Vi drove along the graceful sweeping road of tall, red-brick villas in Darley Terrace, squinting to make out the numbers on the doors until she spotted number twenty-four.
Easing the Traveller to a stop by the kerb, she looked up at Hortensia Deville’s gothic home, mildly perturbed by the intricate gargoyles peering down at her from the eaves.
It wasn’t the most welcoming of houses from the outside; Vi only hoped that Hortensia would be more welcoming of her unexpected visitor than her stone guardians.
The door opened as Vi walked up the garden path.
‘I expected you’d come,’ Hortensia said, leaning heavily on her walking stick.
Vi stepped sideways to avoid a nettle bush invading the paving stones. Hortensia’s garden wasn’t exactly a jungle, but it definitely erred on the side of unkempt.
‘You did?’
‘Crazy old lady turns up and mutters bizarre warning,’ Hortensia said, walking away slowly down her hallway. ‘You wouldn’t be Monica Spencer’s granddaughter if that didn’t bring you running. Come in.’

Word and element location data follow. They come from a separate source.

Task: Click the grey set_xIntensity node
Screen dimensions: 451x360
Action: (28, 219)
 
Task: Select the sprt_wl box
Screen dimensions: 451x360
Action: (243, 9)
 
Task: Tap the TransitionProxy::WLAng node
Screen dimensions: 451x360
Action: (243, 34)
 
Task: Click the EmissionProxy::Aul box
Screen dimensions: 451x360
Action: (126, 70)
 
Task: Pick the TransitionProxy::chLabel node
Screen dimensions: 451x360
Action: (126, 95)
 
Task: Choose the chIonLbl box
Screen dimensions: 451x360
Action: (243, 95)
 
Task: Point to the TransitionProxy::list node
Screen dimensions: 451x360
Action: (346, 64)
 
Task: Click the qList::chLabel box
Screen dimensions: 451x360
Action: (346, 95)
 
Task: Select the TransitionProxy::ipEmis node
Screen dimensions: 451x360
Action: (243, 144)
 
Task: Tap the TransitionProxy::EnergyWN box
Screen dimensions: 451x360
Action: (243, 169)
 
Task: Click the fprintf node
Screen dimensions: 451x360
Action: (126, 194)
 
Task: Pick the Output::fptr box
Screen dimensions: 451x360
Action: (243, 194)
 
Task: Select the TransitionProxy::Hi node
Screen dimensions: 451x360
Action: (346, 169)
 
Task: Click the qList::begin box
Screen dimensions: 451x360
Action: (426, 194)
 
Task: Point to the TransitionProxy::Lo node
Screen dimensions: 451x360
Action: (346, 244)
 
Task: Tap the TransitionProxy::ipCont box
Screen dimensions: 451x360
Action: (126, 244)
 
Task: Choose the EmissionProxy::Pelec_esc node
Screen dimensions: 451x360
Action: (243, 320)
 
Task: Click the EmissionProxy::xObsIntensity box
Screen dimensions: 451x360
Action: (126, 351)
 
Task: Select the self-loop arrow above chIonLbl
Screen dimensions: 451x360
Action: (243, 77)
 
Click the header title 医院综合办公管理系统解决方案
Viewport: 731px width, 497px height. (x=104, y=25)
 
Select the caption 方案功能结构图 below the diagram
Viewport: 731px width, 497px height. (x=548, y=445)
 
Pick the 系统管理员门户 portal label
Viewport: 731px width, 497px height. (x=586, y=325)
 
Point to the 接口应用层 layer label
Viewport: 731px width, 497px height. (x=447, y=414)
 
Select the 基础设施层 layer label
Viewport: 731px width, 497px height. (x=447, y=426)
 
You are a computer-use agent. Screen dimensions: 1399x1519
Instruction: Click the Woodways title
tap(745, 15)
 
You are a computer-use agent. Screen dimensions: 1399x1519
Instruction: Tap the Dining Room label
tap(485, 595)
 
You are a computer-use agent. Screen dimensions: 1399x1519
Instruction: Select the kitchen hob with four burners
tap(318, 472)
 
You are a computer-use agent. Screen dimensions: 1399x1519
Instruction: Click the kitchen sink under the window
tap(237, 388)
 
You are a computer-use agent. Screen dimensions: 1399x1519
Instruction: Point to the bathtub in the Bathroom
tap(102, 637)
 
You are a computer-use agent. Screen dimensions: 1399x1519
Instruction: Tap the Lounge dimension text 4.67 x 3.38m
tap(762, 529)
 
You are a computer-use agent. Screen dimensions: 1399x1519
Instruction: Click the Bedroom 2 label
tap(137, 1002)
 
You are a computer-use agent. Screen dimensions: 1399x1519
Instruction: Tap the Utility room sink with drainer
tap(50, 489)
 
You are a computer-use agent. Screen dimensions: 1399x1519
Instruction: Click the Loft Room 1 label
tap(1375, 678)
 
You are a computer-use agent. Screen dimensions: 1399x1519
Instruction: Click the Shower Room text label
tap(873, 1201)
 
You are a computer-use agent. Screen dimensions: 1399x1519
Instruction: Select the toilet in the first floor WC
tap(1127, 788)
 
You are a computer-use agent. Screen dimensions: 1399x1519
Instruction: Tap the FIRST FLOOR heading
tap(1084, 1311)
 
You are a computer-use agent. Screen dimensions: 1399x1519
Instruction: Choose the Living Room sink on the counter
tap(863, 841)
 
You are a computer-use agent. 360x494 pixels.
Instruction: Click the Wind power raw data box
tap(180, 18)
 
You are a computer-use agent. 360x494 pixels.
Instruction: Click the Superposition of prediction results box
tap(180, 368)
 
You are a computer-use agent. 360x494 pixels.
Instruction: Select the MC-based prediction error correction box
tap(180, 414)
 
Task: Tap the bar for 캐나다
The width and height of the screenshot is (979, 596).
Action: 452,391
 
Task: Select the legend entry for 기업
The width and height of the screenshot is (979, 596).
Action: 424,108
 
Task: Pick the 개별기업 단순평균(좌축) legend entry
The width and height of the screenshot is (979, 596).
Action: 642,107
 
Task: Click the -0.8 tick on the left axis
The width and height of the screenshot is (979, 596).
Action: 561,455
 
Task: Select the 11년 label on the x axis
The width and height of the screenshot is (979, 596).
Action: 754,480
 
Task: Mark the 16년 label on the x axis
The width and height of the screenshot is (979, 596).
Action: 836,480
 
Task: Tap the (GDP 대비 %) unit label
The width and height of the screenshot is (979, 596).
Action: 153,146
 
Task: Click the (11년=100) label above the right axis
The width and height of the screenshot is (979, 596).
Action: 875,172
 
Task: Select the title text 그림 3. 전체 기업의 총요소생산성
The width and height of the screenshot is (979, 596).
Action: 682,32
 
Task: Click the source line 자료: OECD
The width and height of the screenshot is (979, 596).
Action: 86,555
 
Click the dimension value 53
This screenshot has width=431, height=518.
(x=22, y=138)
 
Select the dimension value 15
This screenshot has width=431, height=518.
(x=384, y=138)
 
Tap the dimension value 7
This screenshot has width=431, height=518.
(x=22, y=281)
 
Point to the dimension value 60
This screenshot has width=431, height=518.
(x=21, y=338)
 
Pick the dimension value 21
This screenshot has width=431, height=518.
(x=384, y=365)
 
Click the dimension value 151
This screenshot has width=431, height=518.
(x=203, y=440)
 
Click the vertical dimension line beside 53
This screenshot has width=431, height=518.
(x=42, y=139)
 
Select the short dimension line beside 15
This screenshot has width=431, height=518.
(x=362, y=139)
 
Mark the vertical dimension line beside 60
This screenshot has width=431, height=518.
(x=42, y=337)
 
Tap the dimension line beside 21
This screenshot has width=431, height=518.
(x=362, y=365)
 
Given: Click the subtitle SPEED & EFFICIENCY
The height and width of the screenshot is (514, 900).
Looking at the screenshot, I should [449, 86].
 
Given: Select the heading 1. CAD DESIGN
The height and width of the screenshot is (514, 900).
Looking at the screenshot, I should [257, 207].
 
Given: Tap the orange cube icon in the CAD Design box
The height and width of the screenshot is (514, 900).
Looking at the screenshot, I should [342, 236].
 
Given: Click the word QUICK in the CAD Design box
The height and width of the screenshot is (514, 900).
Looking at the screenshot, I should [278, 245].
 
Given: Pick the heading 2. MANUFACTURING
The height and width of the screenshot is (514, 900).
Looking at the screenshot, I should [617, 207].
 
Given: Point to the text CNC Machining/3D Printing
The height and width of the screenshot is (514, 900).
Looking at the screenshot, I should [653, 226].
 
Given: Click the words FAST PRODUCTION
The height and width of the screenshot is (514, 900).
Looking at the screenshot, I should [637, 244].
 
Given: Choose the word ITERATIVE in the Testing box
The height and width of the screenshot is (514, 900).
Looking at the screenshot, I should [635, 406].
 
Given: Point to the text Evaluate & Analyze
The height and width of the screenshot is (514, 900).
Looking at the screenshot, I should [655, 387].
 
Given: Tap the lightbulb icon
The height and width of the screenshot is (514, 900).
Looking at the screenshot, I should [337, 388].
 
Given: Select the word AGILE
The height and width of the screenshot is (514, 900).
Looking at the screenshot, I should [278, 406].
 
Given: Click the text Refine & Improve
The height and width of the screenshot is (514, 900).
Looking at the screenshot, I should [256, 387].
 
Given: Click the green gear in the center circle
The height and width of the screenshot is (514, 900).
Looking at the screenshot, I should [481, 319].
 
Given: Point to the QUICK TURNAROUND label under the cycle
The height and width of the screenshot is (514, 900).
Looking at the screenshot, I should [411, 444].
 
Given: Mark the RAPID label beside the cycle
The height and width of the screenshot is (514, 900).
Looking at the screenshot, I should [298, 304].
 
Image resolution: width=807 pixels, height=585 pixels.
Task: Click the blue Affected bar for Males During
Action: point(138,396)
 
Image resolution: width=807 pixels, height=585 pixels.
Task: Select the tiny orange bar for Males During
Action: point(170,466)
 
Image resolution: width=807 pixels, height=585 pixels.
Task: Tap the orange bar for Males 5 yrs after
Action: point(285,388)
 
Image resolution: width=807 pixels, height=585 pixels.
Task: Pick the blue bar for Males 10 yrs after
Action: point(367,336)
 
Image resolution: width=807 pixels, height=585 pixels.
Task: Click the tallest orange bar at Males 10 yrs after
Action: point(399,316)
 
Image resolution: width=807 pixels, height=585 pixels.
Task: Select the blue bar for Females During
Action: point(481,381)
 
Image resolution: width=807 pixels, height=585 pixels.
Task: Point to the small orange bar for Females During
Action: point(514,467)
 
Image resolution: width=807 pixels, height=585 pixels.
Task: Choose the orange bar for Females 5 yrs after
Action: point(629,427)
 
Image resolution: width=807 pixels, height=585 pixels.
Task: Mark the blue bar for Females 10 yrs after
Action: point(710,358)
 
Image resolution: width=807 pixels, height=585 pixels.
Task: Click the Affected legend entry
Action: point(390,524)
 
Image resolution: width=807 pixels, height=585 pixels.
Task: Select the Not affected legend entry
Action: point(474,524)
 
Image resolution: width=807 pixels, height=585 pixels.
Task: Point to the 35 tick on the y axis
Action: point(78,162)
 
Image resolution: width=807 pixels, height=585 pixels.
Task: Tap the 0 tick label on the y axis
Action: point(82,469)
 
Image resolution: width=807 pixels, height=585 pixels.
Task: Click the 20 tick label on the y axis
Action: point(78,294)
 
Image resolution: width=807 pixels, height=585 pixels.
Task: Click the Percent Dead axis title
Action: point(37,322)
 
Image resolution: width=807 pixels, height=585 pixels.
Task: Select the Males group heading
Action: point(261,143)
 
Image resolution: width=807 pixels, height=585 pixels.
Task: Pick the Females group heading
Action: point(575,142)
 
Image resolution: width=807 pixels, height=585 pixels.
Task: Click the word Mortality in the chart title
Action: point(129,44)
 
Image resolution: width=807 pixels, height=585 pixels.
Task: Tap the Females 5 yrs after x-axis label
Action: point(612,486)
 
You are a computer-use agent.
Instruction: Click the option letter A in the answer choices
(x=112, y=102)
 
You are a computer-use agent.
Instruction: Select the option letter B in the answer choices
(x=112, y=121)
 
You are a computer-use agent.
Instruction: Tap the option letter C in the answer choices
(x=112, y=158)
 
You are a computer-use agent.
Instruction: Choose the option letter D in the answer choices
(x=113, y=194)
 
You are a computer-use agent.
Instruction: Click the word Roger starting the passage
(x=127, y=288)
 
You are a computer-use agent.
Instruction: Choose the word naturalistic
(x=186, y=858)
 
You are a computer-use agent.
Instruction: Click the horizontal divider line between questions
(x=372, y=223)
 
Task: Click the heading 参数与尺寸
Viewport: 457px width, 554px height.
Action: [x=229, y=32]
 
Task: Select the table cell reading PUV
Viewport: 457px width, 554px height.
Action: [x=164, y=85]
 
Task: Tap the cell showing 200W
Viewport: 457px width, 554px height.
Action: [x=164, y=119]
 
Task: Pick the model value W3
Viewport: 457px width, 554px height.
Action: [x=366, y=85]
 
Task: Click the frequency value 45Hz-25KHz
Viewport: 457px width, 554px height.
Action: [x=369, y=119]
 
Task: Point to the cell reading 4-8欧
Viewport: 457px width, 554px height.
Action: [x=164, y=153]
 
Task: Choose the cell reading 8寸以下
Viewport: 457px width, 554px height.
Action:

Vi stepped inside, flicking her eyes around the mahogany-clad hallway. It was pleasant enough, in a horror-movie kind of way. Gloomy. Yesteryear. Hortensia used the end of her stick to push open a door, and seconds later they were in a small back living room lined with bookcases.
‘I take it you’ve come for a sitting.’
Vi frowned. ‘Well, no,’ she said. ‘I just wanted to talk to you.’
Hortensia sighed, leading Vi over to a small round table under the window.